** DIRECTIONS **
From the line that contains "You are a computer-use" down to the last line of the data below, restate every line word for word, skipping any images.

EXERCISE INPUT Start Marker

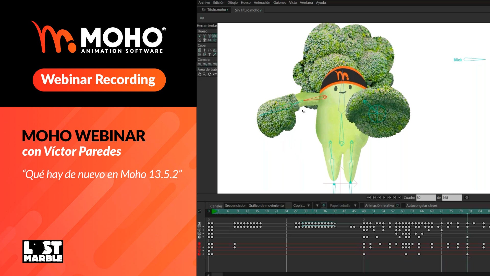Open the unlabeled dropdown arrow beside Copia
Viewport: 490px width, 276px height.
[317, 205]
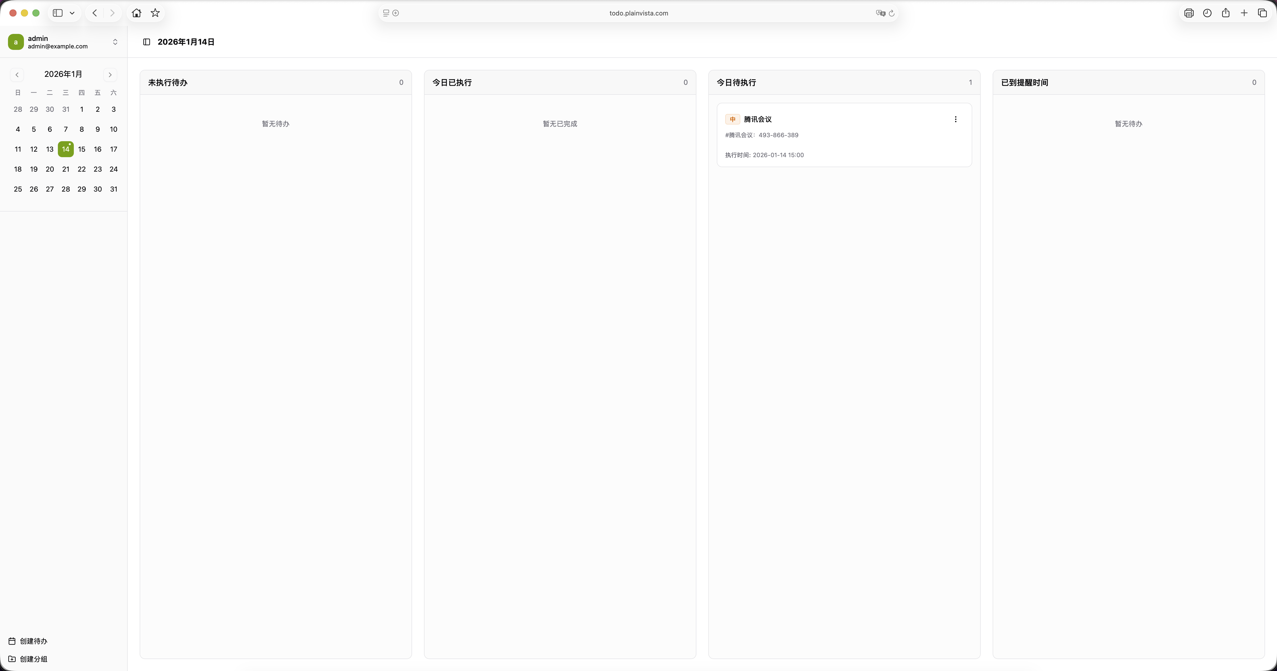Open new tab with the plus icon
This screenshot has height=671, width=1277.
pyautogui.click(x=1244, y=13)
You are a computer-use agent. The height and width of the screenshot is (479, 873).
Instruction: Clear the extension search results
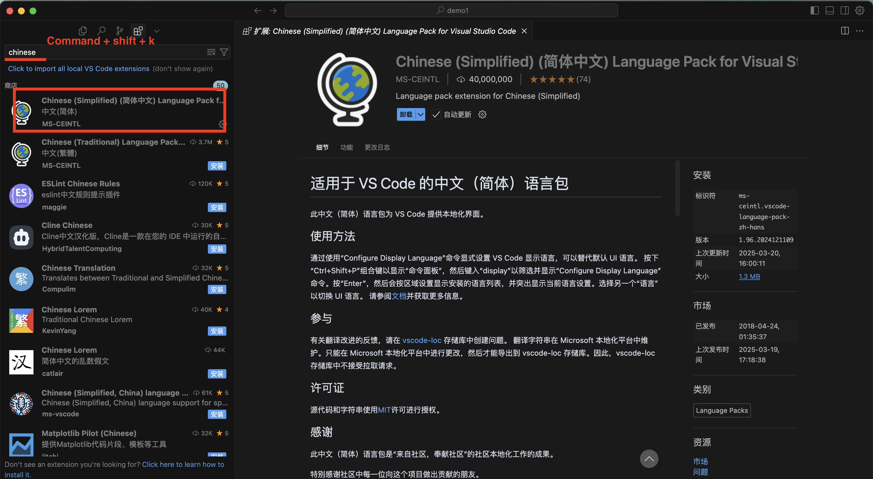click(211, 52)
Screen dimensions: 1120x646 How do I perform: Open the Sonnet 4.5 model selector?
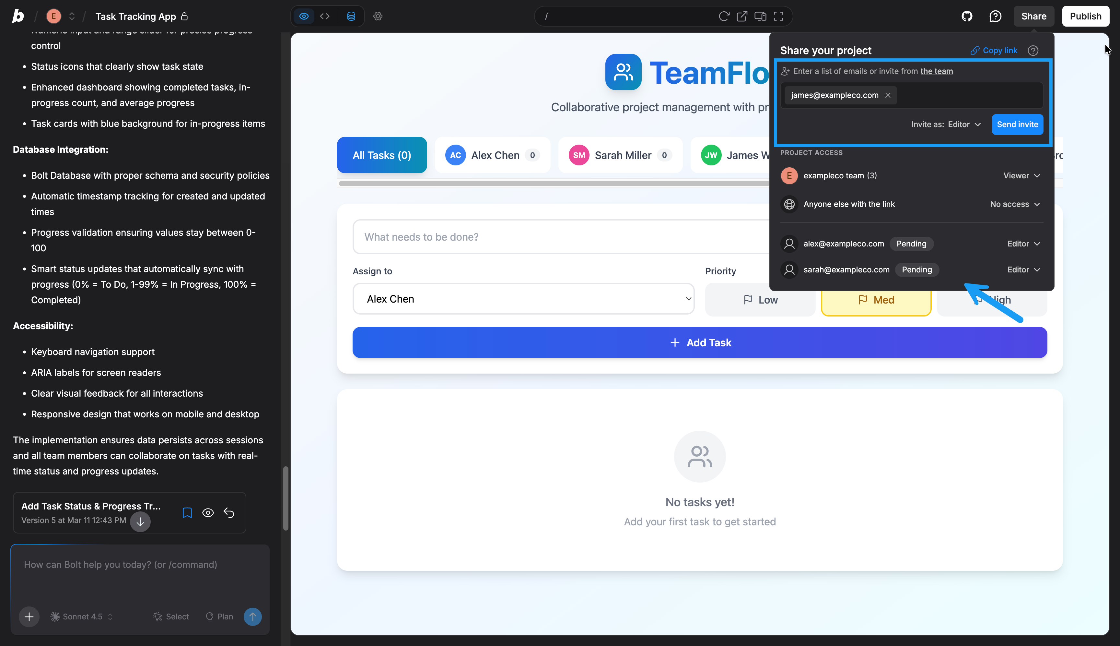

EXERCISE INPUT End Marker

** RESULT OF THIS EXERCISE **
You are a computer-use agent. The height and width of the screenshot is (479, 873).
Instruction: Clear the extension search results
click(211, 52)
Screen dimensions: 1120x646 How do I perform: Open the Sonnet 4.5 model selector?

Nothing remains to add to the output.